RULES OF THUMB FOR EVALUATING MACHINE VISION APPLICATIONS

So you think you have a machine vision application. Do you want to somehow determine if the project is at least remotely feasible and you don't want to usea company's salesman to do the evaluation? How does one go about doing that? Well there are several "rules of thumb" that can be used to at least get some measure of feasibility. These all start with having at least a fundamental understanding of how a computer operates on a television image to sample and quantize the data. Understanding what happens is relatively straight forward if one understands that the TV image is very analogous to a photograph.

The computer operating on the television image in effect samples the data in object space into a finite number of spatial (2D) data points which are called pixels. Each pixel is assigned an address in the computer and a quantized value which can vary from 0 to 63 in some machine vision systems or 0 to 255 in others. The actual number of sampled data points is going to be dictated by the camera properties, the analog to digital converter sampling rate, and the memory format of the picture buffer or frame buffer as it is called.

Today more often than not the limiting factor is the television camera that is being used. Since most machine vision vendors today are using cameras that have solid state photo sensor arrays on the order of 500 or so by 500 or so one can make certain judgements about an application just knowing this figure and assuming each pixel is approximately square. For example, given that the object you are vie ing is going to take up a one inch field of view, the size of the smallest piece of spatial data in object space will be on the order of 2 mils, or one inch divided by 500. In other words, the data associated with a pixel in the computer will reflect a geographic region on the object on the order of 2 mils by 2 mils.
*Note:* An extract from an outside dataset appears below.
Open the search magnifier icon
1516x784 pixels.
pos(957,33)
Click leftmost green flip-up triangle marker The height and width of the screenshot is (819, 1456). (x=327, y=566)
One can so establish what the smallest spatial data point in object space will be very quickly for any application: X (mils) = largest dimension/500. Significantly this may not be the size of the smallest detail a machine vision system can observe in conjunction with the application. The nature of the application, contrast associated with the detail that you want to detect, and positional repeatability are the principal factors that will also contribute to the size of the smallest detail that can be seen by the machine vision system.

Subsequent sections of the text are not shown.